Si l’on en croit les développeurs, le système de stratégies a été mis au point après de nombreux essais. Cela se comprend, car établir un équilibre entre stratégie et action est périlleux. Le résultat de ces années de travail est une vraie réussite, tant le changement de stratégie en plein combat apporte richesse, tension et satisfaction. Certaines batailles demandent un effort chirurgical avant de trouver la stratégie parfaite, la combinaison des rôles qui permet de faire tomber l’ennemi. Ce processus de tâtonnement est parfois frustrant, mais jamais décourageant tant on sent qu’à chaque petite modification, le but approche.

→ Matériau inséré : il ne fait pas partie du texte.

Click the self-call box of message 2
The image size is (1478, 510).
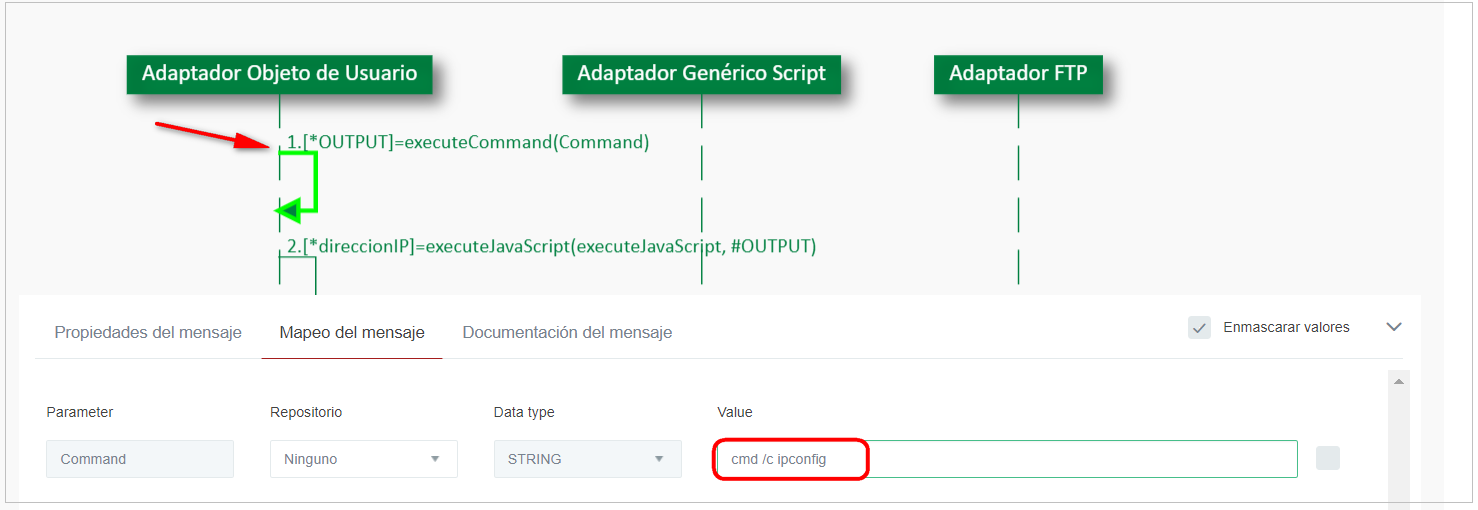(298, 274)
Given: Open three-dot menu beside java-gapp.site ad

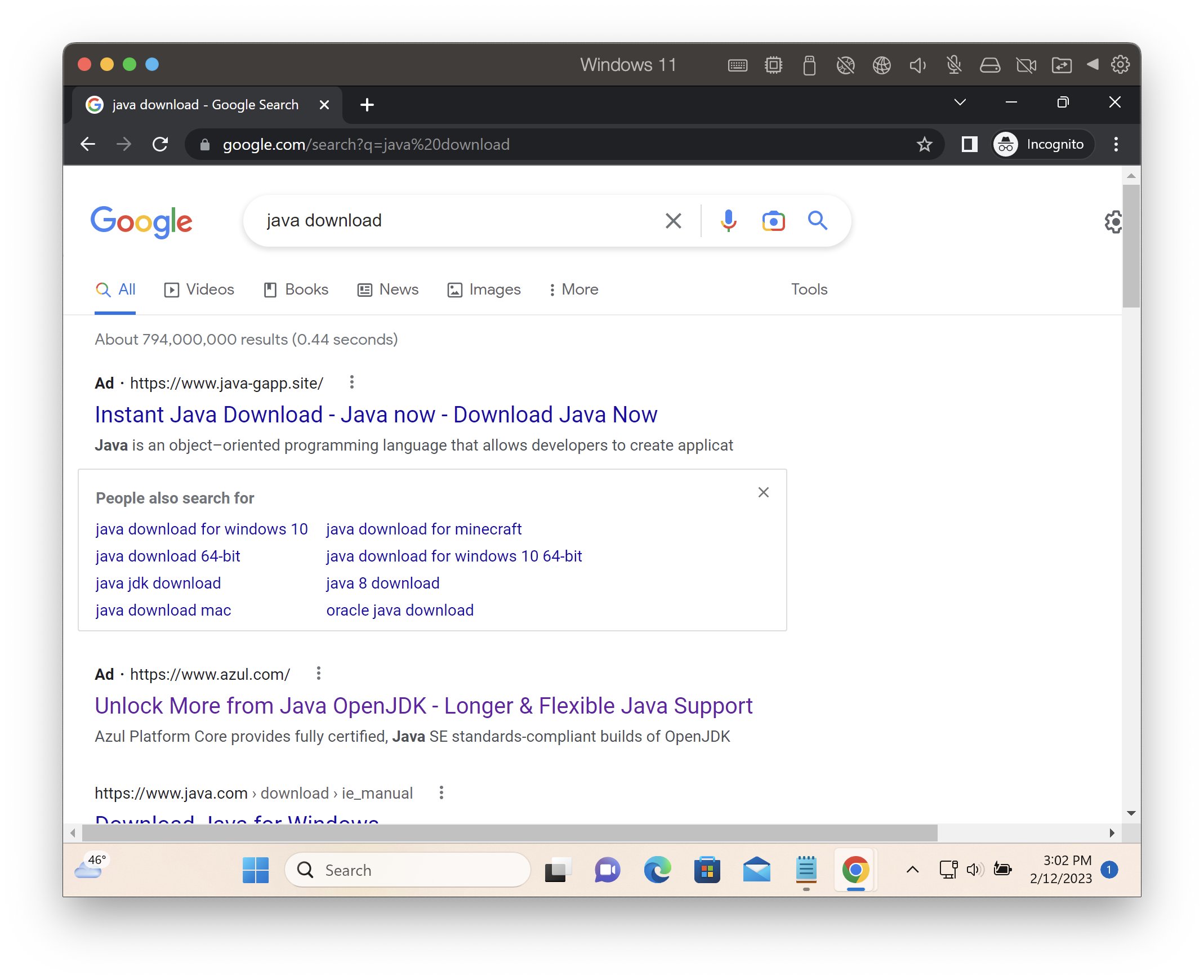Looking at the screenshot, I should point(351,383).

L’intelligence artificielle n’est pas absolument parfaite étant donné les demandes parfois très précises que l’on souhaite appliquer, cela dit elle est tout à fait efficace et adaptée au fonctionnement des combats. Le Cristarium, le système d’évolution qui accompagne le développement des rôles, est comme toujours extrêmement encourageant. Il est tellement copieux qu’il faut jouer plus d’une centaine d’heures pour le remplir, là où la quête principale prend entre 50 et 60 heures. Si, bien sûr, on prend le temps de s’amuser sur Pulse.

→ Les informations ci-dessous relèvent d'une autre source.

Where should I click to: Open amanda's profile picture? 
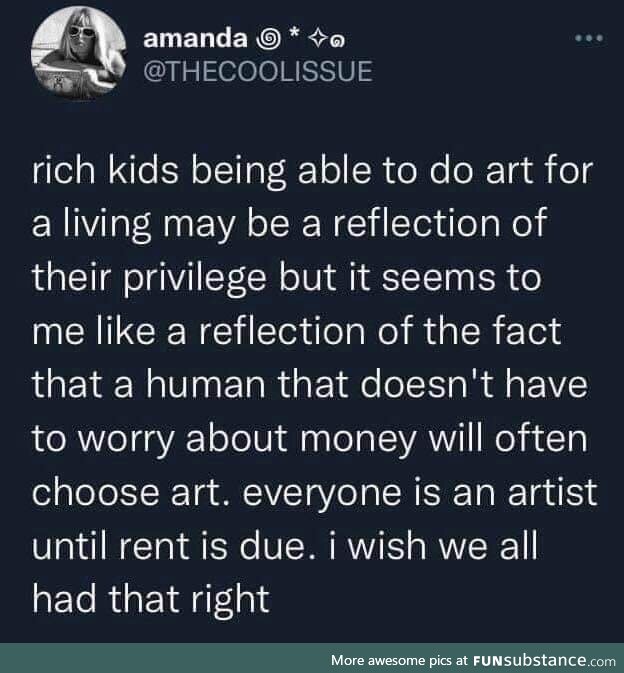[x=79, y=52]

Mais en dehors de ces considérations techniques, FFXIII offre surtout des combats extrêmement spectaculaires, et des boss parmi les plus éblouissants jamais vus dans la série. Tout contribue à ce constat : les graphismes sont d’une beauté incroyable, la direction artistique des ennemis et des arènes de combat grandiose, le système de combat captivant à chaque instant, et la musique exceptionnellement épique. Ce calcul imparable génère une intensité à la hauteur du scénario. L’effet est encore plus saisissant lorsque, à certains passages seulement, il n’y a aucune transition entre la cinématique et le boss. A la fin de l’aventure, lorsque les personnages ont conquis une bonne partie de leurs Cristariums et que le dénouement se profile lentement, le jeu touche à l’apothéose. Le plaisir, encore une fois, est difficile à dissimuler.

Le plaisir ?

Ah, le plaisir. C’est finalement bien à cela que l’on mesure la réussite d’un jeu. Comme Final Fantasy XIII procure un bonheur intense grâce à sa beauté frappante, son aventure passionnante et ses affrontements furieux, il s’agit sur le papier d’une œuvre éclatante. Mais quand on découvre le parti pris extrêmement dangereux adopté par les développeurs, on y voit surtout un titre courageux, qui va à l’essentiel et ignore ce dont il n’a pas besoin, qui n’a jamais honte de ne pas répondre au modèle fatigué du RPG japonais. Pour FFXIII, le genre ne peut plus se permettre une exhaustivité absolue, car concilier qualité technique de nouvelle génération et volume est coûteux dans tous les sens du terme. Final Fantasy ne pouvait pas laisser de côté son statut tant convoité de démonstration technologique. La richesse de l’exploration a été sacrifiée, mais… c’est un autre genre. Les conservateurs y verront un RPG tronqué, les autres une aventure formidable qui prend des risques. Laissons à ces rétrogrades leurs recyclages prudents et lâches. Apprécions nos instants de contemplation dans ce monde époustouflant, modelé par des artistes talentueux… Devinez quoi ? Un Final Fantasy.